Instead of creating an atmosphere for investment growth and employment generation opportunities, the multiplicity of taxes and levies have sent most operators and their businesses to the intensive care unit of unbridled government poor ease of doing business environment cemeteries.

While the federal government and state government agencies and ministeries blossom and live big off the pains of the taxes and levies on the private sector, business owners in Nigeria live on drips and malaria drugs with no sign of coming out of depression alive.

Significantly, statistics on impact assessment of these unfriendly and obnoxious levies are scarce to come by, ditto well informed economic growth potential ratings that could encourage and attract local and international investors.

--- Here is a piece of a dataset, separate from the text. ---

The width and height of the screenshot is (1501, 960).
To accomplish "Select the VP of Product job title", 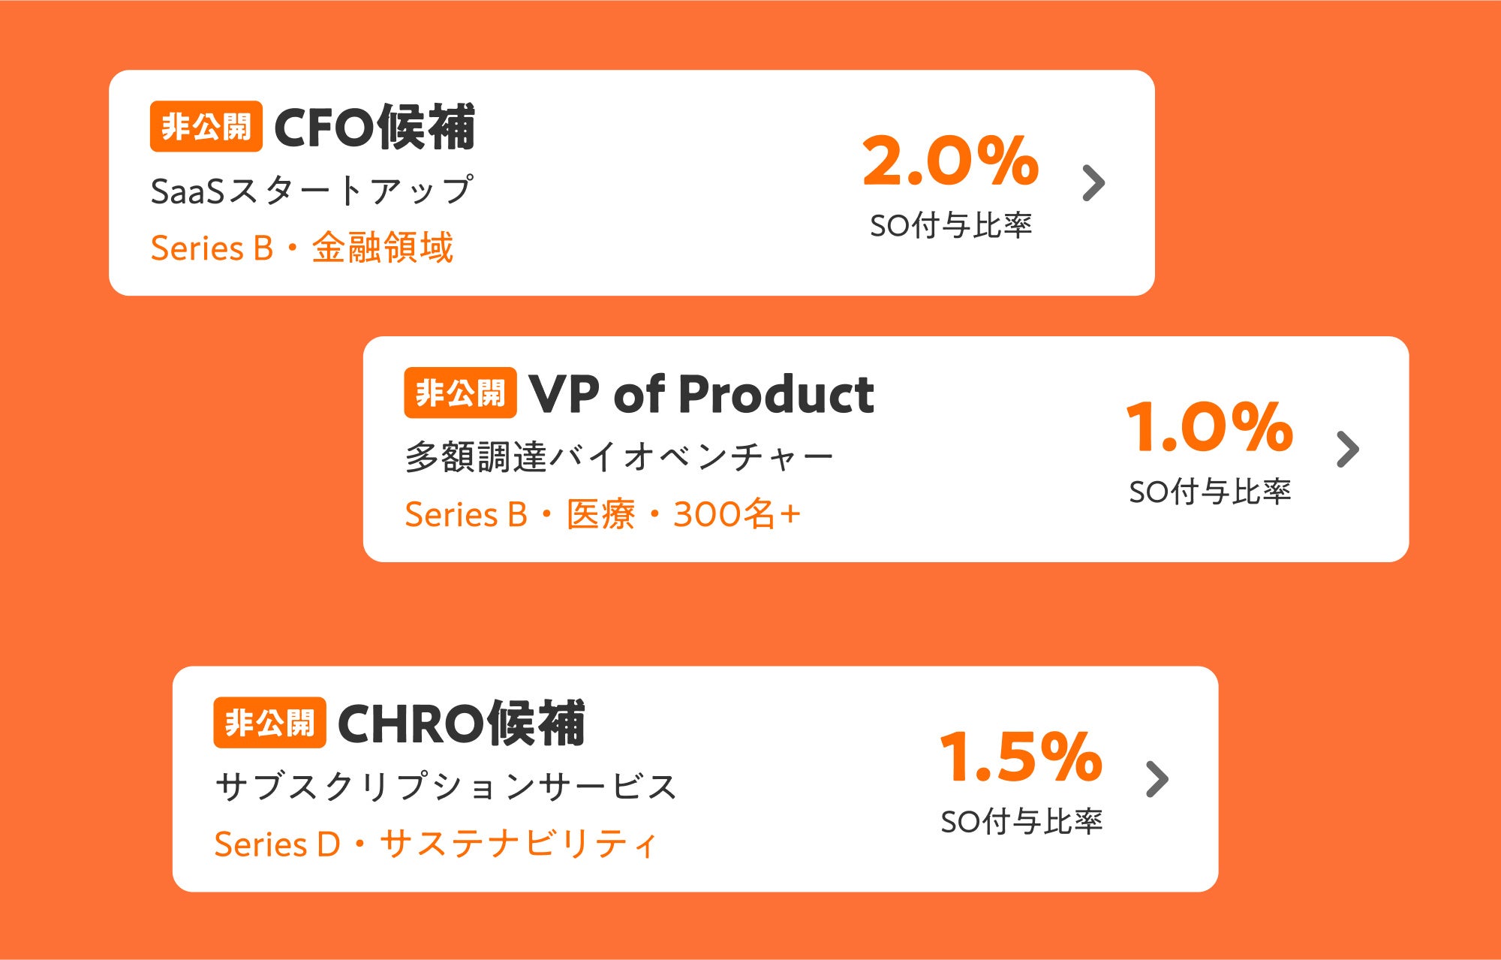I will [702, 393].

Like blind Bartimaeus, operators’ daily lamentations hardly ever attract the attention of the oppressive government regulatory agencies, and, in most cases, their hired thugs passed off as tax consultants cheekily force helpless business owners to fast and pray.

While hospitality and catering businesses cannot afford customs duties imposed on the imported foreign trade equipment, with most resorting to local fabrications to remain in business, that road to Damascus is also being riddled with levies as cost of production, rising electricity bills and cost standardisation may close down the local fabrication market.

Taxis, car hire and logistics companies are daily confronted by government-licensed thugs in uniform arm-twisting them and sometimes taking the law into their hands in the execution of tax and levies targets, usually by the roadside, junctions and highways. 

Government ombudsman agencies pretend when the high-handedness and excesses of regulatory agencies are brought to their notice, justifying the saying that the fetish priest cannot cure the diseases imposed by his master, the Devil.

Honestly, it is an understatement to say taxes and levies have continued to undermine business growth in the industry but also have led to the abortion of dreams of Nigeria as a prime tourism destination.

Funny enough, Nigeria and its federating states have done nothing sustainably to aid development and job creation openings with the huge money realised from the multiplicity of taxes and levies generated year by year, except growing fat on the corruption and stealing of the same unholy resources.

Like the sign of Jonah, there are no signs of rainbow in the sky for industry players as this government drops off the crown of leadership on May 29, 2023.